» ABOUT THIS EXERCISE
Go over the records and copy every line with the string "post".

» DATA FOR ANALYSIS
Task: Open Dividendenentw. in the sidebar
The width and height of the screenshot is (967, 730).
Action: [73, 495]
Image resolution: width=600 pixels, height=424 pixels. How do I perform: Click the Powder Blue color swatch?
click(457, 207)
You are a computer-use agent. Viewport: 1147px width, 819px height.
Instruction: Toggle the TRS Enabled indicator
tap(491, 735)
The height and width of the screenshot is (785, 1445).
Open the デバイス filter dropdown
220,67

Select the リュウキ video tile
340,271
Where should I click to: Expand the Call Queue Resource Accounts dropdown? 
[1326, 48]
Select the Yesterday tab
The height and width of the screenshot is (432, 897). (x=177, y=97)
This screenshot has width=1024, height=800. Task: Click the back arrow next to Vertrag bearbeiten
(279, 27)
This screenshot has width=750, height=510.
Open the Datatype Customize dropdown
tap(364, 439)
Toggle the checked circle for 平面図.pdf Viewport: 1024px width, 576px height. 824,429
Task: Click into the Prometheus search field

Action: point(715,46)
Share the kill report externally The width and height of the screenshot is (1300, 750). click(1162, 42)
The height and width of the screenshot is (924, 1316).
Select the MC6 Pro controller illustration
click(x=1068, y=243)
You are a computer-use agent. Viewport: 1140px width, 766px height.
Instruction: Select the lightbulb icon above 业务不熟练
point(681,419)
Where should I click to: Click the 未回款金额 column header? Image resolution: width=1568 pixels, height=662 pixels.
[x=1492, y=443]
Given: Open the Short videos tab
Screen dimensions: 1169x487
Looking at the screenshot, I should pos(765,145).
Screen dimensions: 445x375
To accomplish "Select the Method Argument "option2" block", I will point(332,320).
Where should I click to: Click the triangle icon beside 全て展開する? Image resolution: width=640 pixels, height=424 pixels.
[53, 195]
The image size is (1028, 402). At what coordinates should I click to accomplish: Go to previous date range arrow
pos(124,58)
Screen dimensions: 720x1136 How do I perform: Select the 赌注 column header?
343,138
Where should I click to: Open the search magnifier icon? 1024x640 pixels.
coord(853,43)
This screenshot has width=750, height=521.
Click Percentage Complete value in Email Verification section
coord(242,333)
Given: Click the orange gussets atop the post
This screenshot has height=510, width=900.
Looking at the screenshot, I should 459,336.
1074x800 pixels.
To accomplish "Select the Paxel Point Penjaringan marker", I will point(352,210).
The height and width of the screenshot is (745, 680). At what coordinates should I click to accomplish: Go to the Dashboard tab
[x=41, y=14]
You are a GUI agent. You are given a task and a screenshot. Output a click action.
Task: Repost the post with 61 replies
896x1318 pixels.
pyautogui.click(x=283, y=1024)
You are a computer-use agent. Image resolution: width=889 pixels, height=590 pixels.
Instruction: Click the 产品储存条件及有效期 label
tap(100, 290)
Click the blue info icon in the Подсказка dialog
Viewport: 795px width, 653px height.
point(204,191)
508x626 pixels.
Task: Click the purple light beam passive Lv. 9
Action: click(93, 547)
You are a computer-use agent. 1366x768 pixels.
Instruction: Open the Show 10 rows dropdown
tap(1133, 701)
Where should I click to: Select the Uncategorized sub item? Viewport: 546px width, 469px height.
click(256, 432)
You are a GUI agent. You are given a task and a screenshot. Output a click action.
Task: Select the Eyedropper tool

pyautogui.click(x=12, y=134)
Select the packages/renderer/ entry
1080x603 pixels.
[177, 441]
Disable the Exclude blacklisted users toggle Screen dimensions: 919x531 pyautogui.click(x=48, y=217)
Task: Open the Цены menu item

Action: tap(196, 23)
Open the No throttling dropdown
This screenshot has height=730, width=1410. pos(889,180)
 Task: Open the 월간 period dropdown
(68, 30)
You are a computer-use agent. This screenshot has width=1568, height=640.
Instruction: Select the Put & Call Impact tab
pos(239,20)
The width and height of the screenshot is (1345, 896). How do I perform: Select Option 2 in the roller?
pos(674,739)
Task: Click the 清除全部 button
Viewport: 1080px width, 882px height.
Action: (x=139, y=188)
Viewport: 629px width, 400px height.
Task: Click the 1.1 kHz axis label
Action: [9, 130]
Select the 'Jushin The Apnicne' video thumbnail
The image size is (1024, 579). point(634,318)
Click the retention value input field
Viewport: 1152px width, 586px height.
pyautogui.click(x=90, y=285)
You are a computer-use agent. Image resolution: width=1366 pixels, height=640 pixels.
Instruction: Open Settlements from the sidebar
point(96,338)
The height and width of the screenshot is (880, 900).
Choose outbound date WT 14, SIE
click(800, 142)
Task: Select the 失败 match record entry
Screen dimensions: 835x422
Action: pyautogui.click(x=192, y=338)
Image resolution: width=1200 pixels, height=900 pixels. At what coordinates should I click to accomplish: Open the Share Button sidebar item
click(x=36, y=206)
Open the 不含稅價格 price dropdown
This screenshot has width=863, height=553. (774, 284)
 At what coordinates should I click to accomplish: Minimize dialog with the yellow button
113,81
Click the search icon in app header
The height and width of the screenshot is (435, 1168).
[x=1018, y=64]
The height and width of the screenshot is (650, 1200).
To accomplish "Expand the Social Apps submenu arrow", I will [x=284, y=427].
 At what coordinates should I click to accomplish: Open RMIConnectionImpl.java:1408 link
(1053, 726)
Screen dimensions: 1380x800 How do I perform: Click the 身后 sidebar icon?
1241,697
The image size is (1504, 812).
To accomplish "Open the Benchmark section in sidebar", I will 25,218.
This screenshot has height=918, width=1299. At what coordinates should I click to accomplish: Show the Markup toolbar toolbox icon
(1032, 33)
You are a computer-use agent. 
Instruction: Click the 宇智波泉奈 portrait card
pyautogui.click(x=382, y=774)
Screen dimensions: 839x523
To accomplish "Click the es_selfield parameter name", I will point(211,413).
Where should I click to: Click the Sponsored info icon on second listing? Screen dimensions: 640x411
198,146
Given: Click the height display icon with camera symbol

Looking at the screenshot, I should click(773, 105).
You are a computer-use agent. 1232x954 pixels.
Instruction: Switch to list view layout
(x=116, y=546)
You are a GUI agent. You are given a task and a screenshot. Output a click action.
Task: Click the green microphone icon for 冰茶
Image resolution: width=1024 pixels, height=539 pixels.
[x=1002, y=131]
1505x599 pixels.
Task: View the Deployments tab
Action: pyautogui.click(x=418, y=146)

» ANSWER BOX
Given: Click the orange gussets atop the post
Task: Repost the post with 61 replies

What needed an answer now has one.